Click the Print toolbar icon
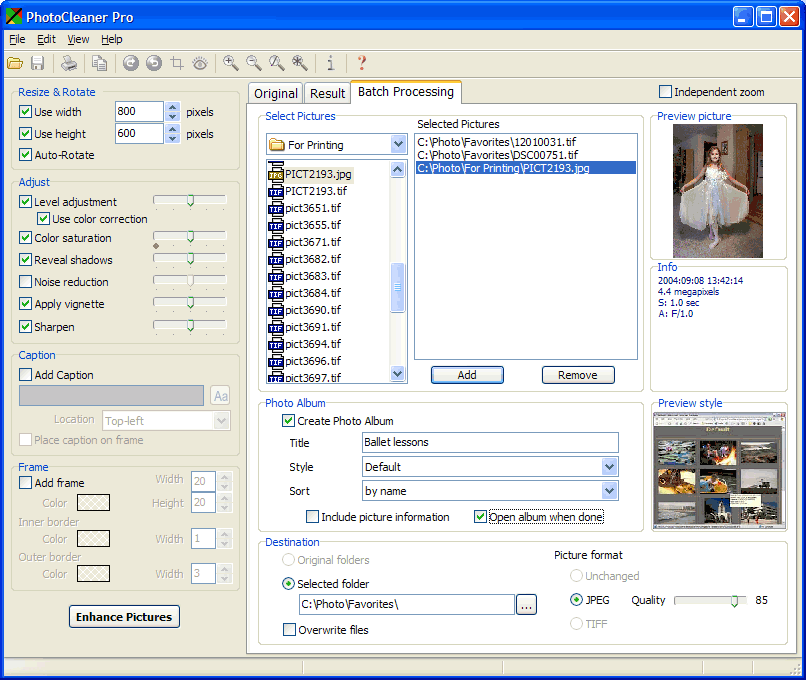The width and height of the screenshot is (806, 680). point(68,64)
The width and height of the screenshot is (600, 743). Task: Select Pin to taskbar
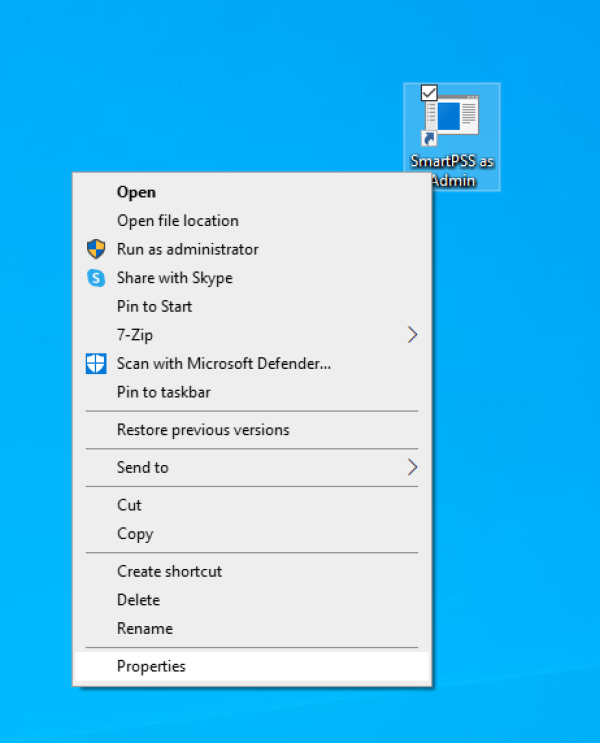pyautogui.click(x=163, y=392)
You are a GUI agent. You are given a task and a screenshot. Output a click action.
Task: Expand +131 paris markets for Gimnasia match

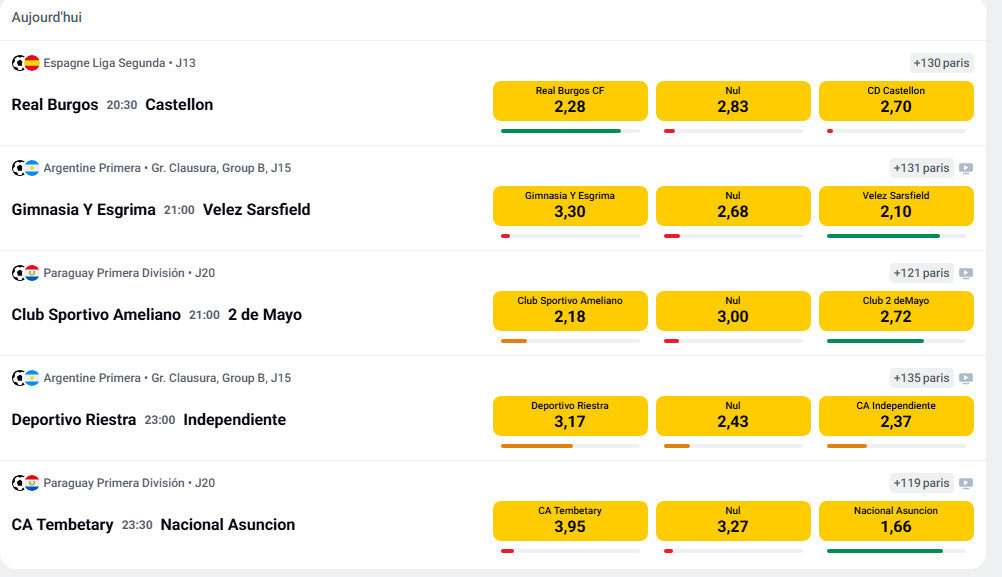click(x=921, y=168)
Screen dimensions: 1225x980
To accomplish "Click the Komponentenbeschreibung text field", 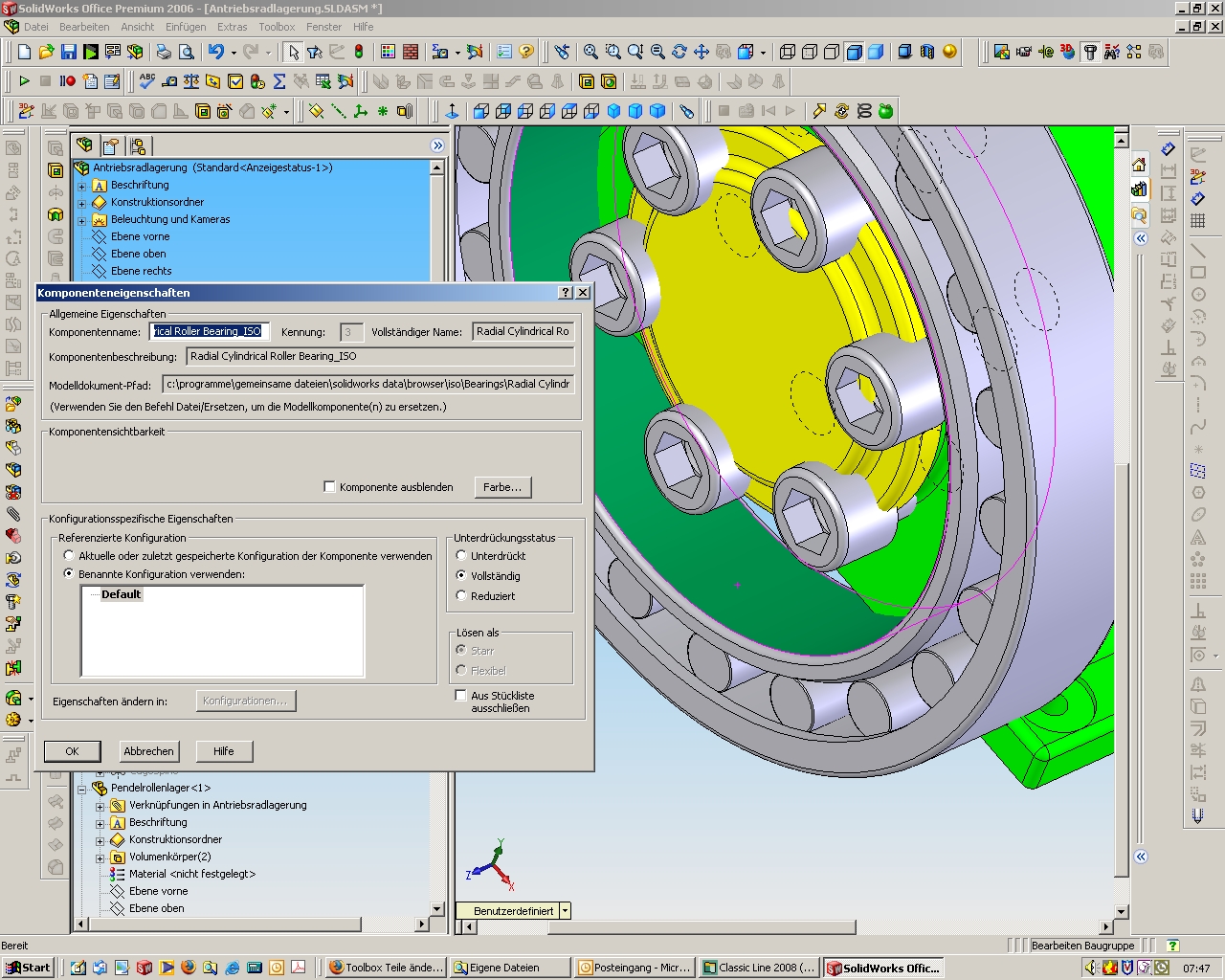I will coord(380,356).
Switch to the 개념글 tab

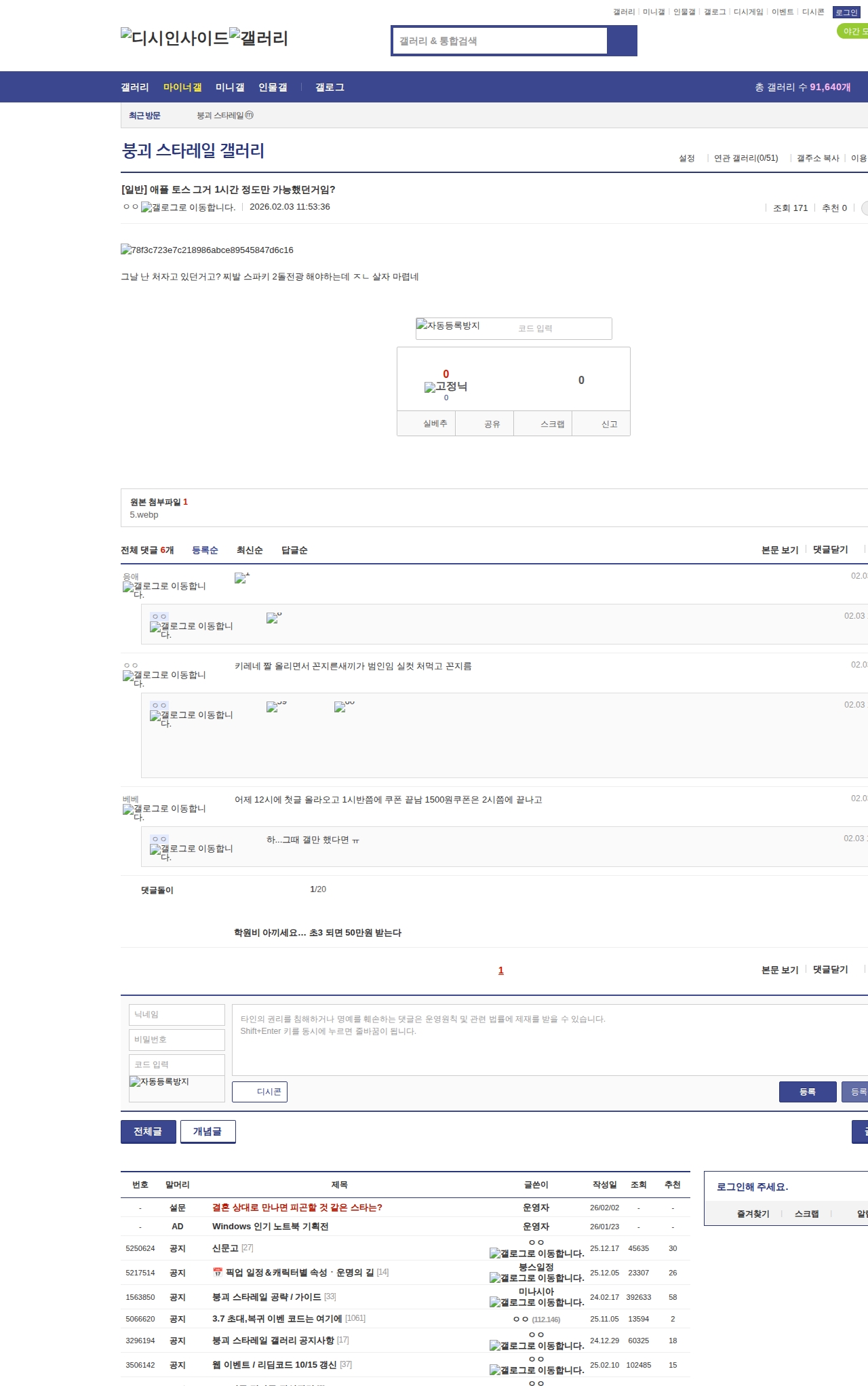(208, 1131)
━━━━━━━━━━━━━━━━━━━━━━━━━━━━━━
▸ **INSTRUCTIONS FOR THE TASK**
Rewrite the rows from the line with "You are a GUI" up to and including the line with "click(x=921, y=168)", replacing "screenshot" with "screen capture" and changing nothing else. Leave the pictures out.

▸ **RESPONSE BELOW**
You are a GUI agent. You are given a task and a screen capture. Output a click action.
Task: Expand +131 paris markets for Gimnasia match

click(x=921, y=168)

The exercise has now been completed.